Historischer Exodus in den Zwanzigern:Als München zur "dummen Stadt" verkommt

Lesezeit: 7 min

Während der Weimarer Republik wird die Stadt zu einem Hort für Monarchisten und Rechtsextreme. Andersdenkende werden terrorisiert, Schriftsteller und Intellektuelle flüchten.

Von Wolfgang Görl

Es ist eine bitterböse Abrechnung, die der Kunstkritiker Hermann Esswein 1921 in der Zeitschrift Der Zwiebelfisch unter dem Titel "Münchens Ende als Kunststadt" publiziert: München bezeichnet er als "Krähwinkel", dessen gemütlichkeitsbesoffene Bewohner rückständig bis zum Kragen und doch so duldsam sind, dass sie - Achtung: Ironie! - Schusswaffen nur gegen "vermutliche Feinde oberbayerischer Kernigkeit" richten und Juden nur ausnahmsweise verprügeln. Dabei war dieses Krähwinkel in der Vergangenheit mal "so etwas wie eine Kunststadt" gewesen.

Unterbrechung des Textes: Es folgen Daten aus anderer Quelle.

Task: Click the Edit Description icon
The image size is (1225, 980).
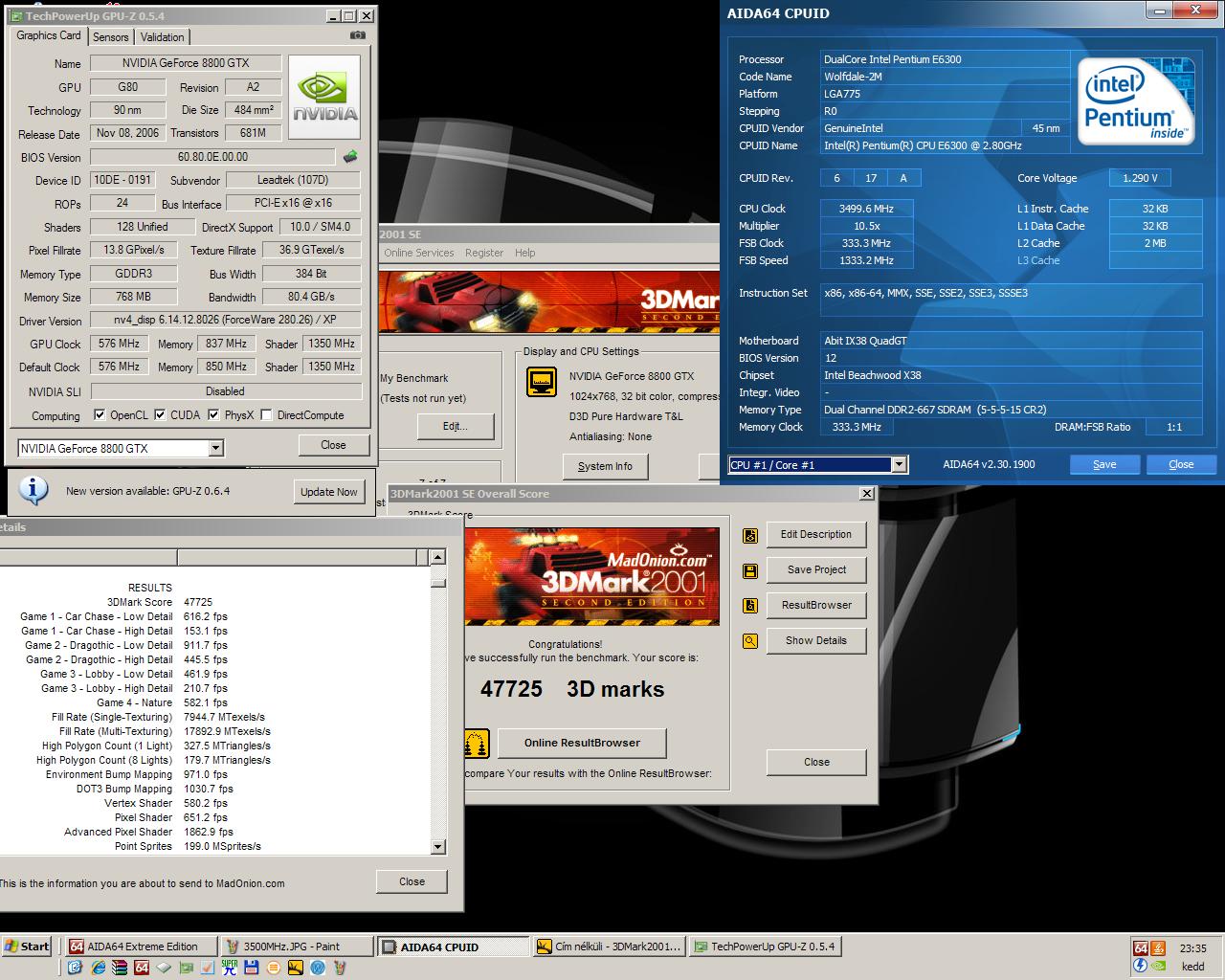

Nun aber ist der Glanz verblasst, und es sieht zappenduster aus: "Dass dieser Glanz nur Firnis war, der dem Adel wenig, dem Bürgertum aber gar nichts anhaben konnte, erwies sich schon unter der Regierung des Prinzregenten Luitpold, mehr noch unter Ludwig III.; die Bürokratie Kahr aber kratzte die letzten Spuren dieser dünnen Schicht entschlossen ab, und das Ur-Bajuwarentum kam wieder zum Vorschein. Nun grollen und stöhnen also die armen Münchner unter dem Joche republikanischer Freiheit, mir der sie so gar nichts anzufangen wissen, und werden den Argwohn nicht los, dass zwischen der Kunst und der verfluchten Freiheit irgendein teuflischer Zusammenhang besteht."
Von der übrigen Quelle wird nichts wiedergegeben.